Now pretend that you had a lot of time on your hands and about 3 million solved 2x2x2 cubes sitting around your house. You pick up the first cube and do a U turn which puts the cube in state UUUUFFLLRRFFBBRRLLBBDDDD. So now whenever you are walking down the street and find a cube that looks like UUUUFFLLRRFFBBRRLLBBDDDD you know that you can do a U' to put it back to solved...presto you have the first entry on your lookup table!! Now repeat this process for moves L, F, R, etc (starting with a solved cube each time) and whenever you find a cube state that isn't in your lookup table you add it along with the inverse of the steps you took to get the cube to that state...we inverse the steps so that you can get from the scrambled state back to the solved state.

Now we've done all single move sequences, time to move on to sequences that consist of two moves and then three moves and so on. Eventually we will have added all 3,674,160  possible states for a 2x2x2 cube, to our lookup table along with the steps to get from each state back to solved. In computer science terms we did a breadth first search to find all possible cube states.

That my friends is a very basic lookup table. A 2x2x2 solver can simply lookup the cube state in the lookup table to get the solution.

Binary Search 

There are 3.6 million entries in our 2x2x2 lookup table, if we were to compare the current cube state vs all 3.6 million entries until we found a match that would take a while. Worst case the entry we are looking for would be the very last one. This would be O(n) for all the computer science geeks reading this.

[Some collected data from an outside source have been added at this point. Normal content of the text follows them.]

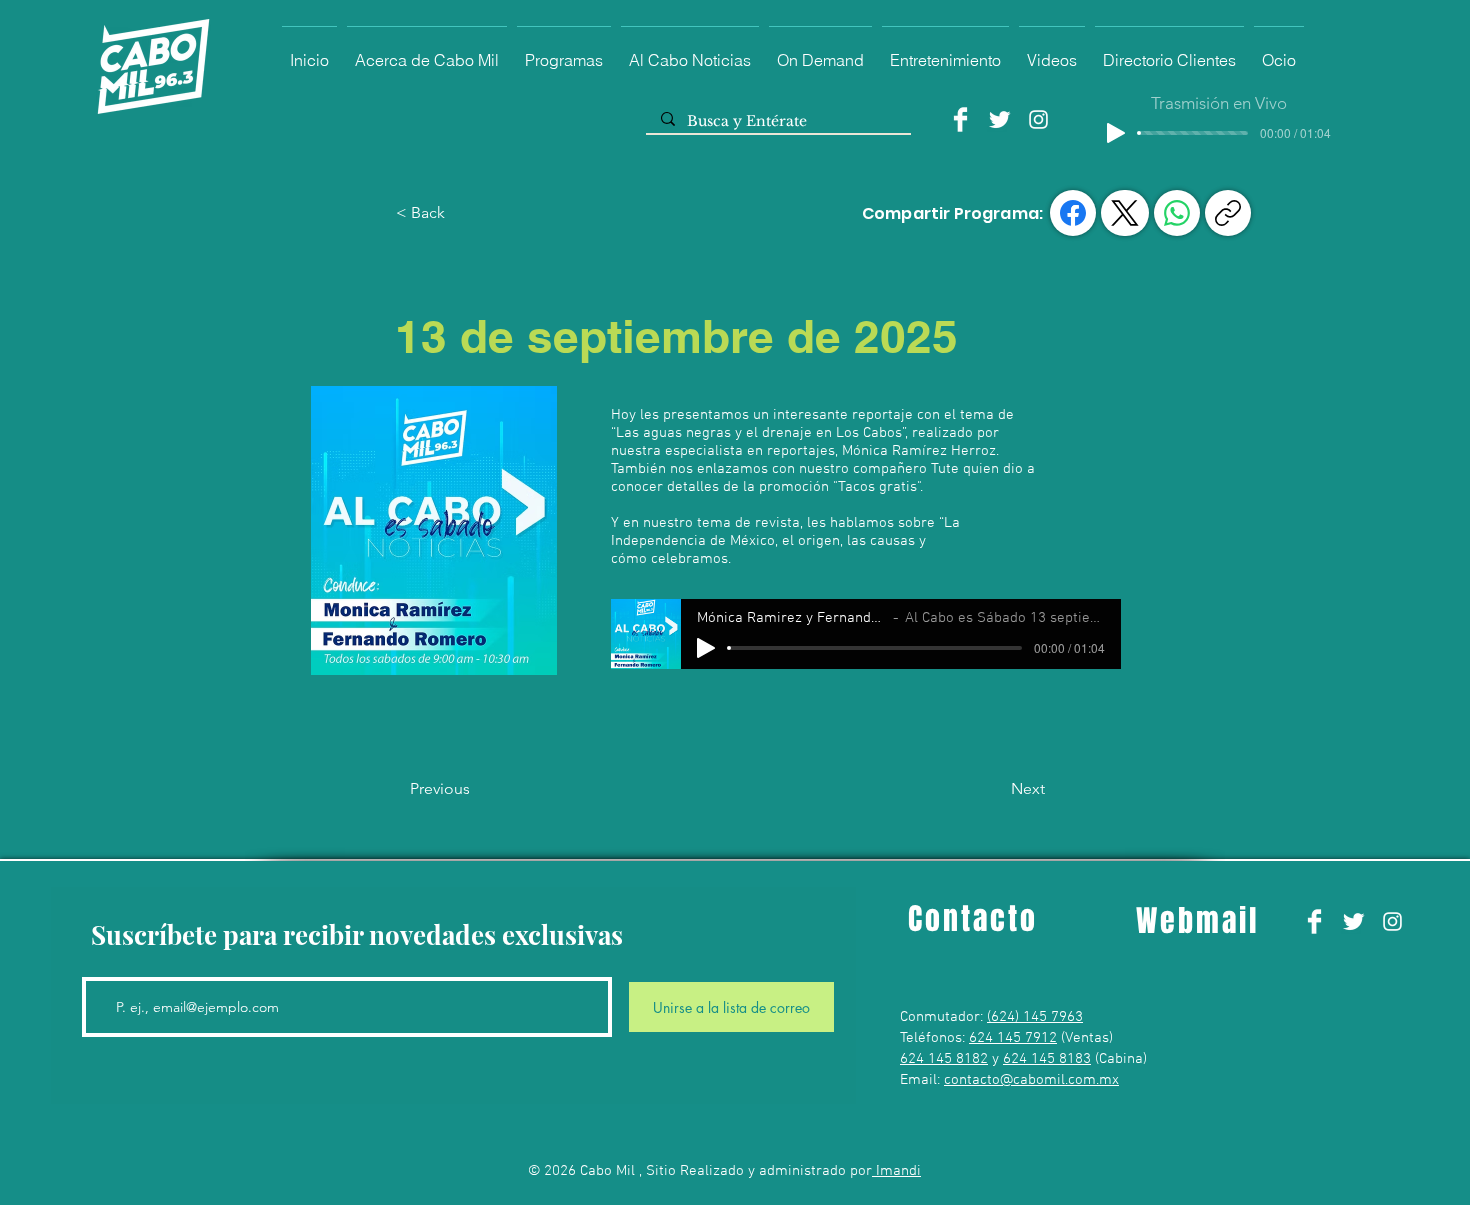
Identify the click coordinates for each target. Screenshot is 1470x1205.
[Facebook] (960, 119)
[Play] (1116, 133)
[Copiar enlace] (1228, 213)
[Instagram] (1038, 119)
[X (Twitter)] (1125, 213)
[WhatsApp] (1177, 213)
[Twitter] (999, 119)
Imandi (896, 1171)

That sounds pretty crappy but alas there is a better way to find the entry we are looking for.  If we sort the entries in the lookup table then we can jump to middle of the list and compare that entry vs. the entry we are looking for. If the one we are looking for is "less" than the one in the middle of the file then we know that we need to be looking in the first half of the file...we just eliminated half the file in a single lookup. At this point we can cut the first half of the file in half and figure out if we should be looking in the first quarter of the file or the second quarter. We repeat this process until we find the entry we are looking for. This is called a Binary Search and it is very efficient, it is O(log n).

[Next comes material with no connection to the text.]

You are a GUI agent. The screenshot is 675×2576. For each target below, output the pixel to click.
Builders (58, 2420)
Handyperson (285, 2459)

Many Rubik's cube solvers store their lookup tables in a compressed format in a file and load them into memory for fast searching. If you have plenty of memory this is fine but one of my goals was to run on an EV3 with 64M of RAM so I will be storing my looking tables in plain text files where the content is sorted so I can do a binary search. This doesn't take much memory at all because we are simply moving a filehandle around in a file and is fast enough for my needs.


Now we want to solve a 3x3x3 so we just do the same basic thing where we crank through increasingly longer sequences of moves until we have all cube states in our lookup table...that's all we need to do right?? WRONG!! Unfortunately there are 43,252,003,274,489,856,000 (43 quintillion) possible permutations that a 3x3x3 can be in so this is far too large for us to do via a single lookup table. Google threw 35 years of CPU time at solving all 43 quintillion states back in 2010.  If Larry Page wants to build a lookup table for 3x3x3 he has the resources to do so but the rest of us do not.  Google didn't actually build a lookup table (not to my knowledge at least), they just proved that all 43 quintillion 3x3x3 cube states could be solve in 20 moves or less.

Now the good news is the 3x3x3 was invented in 1974 and a lot of really smart people have spent the last 40 years figuring out how to solve it very efficiently. If you google "Rubik's cube kociemba solver" you will find all kinds of papers on how the best 3x3x3 solvers work.

Solving the 3x3x3 is a problem that has been solved and there are open source solvers out there, I use this one.


For all cubes larger than a 3x3x3 we will solve them by "reducing" them down to a 3x3x3 by

  • solving all of the centers
  • pairing all of the edges

At this point in the journey I felt like I understood lookup tables fairly well so I started building a lookup table that would solve the centers of a 4x4x4. I let my lookup table builder code run for a few days but it still wasn't finished and didn't appear to be anywhere close to finished (it was still adding new entries like crazy). I started wondering just how large of a lookup table this would be. Remember earlier I said that I met two people who were a huge help in teaching me how folks typically write solvers? This is where the second person, xyzzy, a math major who wrote the initial 5x5x5 solver I used, comes into the picture. xyzzy taught me all kinds of things and one of the big ones was how to calculate how many entries will be in a lookup table.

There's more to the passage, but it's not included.